* start *

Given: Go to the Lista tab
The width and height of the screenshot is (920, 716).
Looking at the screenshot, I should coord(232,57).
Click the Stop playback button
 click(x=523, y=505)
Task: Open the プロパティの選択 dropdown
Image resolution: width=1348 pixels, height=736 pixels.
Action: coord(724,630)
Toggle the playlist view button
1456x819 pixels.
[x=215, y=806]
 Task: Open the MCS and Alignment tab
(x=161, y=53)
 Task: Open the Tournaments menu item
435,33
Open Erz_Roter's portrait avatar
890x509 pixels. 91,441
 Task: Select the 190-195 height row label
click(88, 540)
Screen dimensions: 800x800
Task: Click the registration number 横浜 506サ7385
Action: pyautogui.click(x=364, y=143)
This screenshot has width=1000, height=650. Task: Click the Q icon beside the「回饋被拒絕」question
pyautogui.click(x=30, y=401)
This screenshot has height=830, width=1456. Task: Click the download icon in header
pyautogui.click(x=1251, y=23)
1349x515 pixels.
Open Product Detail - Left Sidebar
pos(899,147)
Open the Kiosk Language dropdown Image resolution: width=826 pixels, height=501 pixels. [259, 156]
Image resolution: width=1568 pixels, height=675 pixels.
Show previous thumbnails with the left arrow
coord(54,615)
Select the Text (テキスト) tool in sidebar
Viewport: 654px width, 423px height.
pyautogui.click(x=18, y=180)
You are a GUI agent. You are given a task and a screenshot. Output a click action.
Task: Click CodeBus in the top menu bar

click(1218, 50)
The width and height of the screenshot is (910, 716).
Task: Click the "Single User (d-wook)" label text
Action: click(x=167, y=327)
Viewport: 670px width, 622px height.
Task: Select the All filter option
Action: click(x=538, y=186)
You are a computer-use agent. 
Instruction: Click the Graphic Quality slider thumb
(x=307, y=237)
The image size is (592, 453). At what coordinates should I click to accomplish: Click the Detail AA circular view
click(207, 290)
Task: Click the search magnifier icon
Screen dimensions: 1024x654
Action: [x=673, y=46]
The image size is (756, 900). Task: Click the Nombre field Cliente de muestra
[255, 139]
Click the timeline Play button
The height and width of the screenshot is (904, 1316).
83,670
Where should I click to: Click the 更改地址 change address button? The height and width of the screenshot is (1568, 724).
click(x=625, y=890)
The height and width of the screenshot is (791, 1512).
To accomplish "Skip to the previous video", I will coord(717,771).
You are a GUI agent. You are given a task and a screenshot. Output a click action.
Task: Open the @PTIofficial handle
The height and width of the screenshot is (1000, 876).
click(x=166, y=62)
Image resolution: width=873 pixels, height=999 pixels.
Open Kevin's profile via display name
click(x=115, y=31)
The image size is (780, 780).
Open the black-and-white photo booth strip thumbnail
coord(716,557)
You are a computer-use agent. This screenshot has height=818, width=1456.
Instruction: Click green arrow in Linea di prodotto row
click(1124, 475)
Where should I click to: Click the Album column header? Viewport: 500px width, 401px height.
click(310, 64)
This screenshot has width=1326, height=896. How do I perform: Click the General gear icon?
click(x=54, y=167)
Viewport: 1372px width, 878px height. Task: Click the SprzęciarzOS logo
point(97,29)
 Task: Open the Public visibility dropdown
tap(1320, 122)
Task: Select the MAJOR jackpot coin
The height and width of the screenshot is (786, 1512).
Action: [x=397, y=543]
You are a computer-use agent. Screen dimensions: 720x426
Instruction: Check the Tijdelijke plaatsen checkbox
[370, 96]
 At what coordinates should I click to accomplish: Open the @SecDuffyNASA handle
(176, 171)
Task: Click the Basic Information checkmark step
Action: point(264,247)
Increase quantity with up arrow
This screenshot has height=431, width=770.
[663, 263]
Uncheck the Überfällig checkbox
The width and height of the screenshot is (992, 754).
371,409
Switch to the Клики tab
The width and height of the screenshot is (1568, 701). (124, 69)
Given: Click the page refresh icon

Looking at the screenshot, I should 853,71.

* end *

* [TASK OBJECTIVE] Give the records from the line that contains "Image resolution: width=1568" through the line that contains "click(x=625, y=890)" as a Markdown table with the columns Row and Line. Number each row and omit blank lines.

* [RESPONSE]
| Row | Line |
|---|---|
| 1 | Image resolution: width=1568 pixels, height=675 pixels. |
| 2 | Show previous thumbnails with the left arrow |
| 3 | coord(54,615) |
| 4 | Select the Text (テキスト) tool in sidebar |
| 5 | Viewport: 654px width, 423px height. |
| 6 | pyautogui.click(x=18, y=180) |
| 7 | You are a GUI agent. You are given a task and a screenshot. Output a click action. |
| 8 | Task: Click CodeBus in the top menu bar |
| 9 | click(1218, 50) |
| 10 | The width and height of the screenshot is (910, 716). |
| 11 | Task: Click the "Single User (d-wook)" label text |
| 12 | Action: click(x=167, y=327) |
| 13 | Viewport: 670px width, 622px height. |
| 14 | Task: Select the All filter option |
| 15 | Action: click(x=538, y=186) |
| 16 | You are a computer-use agent.  |
| 17 | Instruction: Click the Graphic Quality slider thumb |
| 18 | (x=307, y=237) |
| 19 | The image size is (592, 453). At what coordinates should I click to accomplish: Click the Detail AA circular view |
| 20 | click(207, 290) |
| 21 | Task: Click the search magnifier icon |
| 22 | Screen dimensions: 1024x654 |
| 23 | Action: [x=673, y=46] |
| 24 | The image size is (756, 900). Task: Click the Nombre field Cliente de muestra |
| 25 | [255, 139] |
| 26 | Click the timeline Play button |
| 27 | The height and width of the screenshot is (904, 1316). |
| 28 | 83,670 |
| 29 | Where should I click to: Click the 更改地址 change address button? The height and width of the screenshot is (1568, 724). |
| 30 | click(x=625, y=890) |